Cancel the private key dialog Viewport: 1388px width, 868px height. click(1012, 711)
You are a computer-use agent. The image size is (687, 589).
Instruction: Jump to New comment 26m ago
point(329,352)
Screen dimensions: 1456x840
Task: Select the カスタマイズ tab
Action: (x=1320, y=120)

• STATED EXERCISE
Print each of the rows above again, word for word and line for line.

• ANSWER TO THE PROBLEM
Cancel the private key dialog Viewport: 1388px width, 868px height. click(1012, 711)
You are a computer-use agent. The image size is (687, 589).
Instruction: Jump to New comment 26m ago
point(329,352)
Screen dimensions: 1456x840
Task: Select the カスタマイズ tab
Action: (x=1320, y=120)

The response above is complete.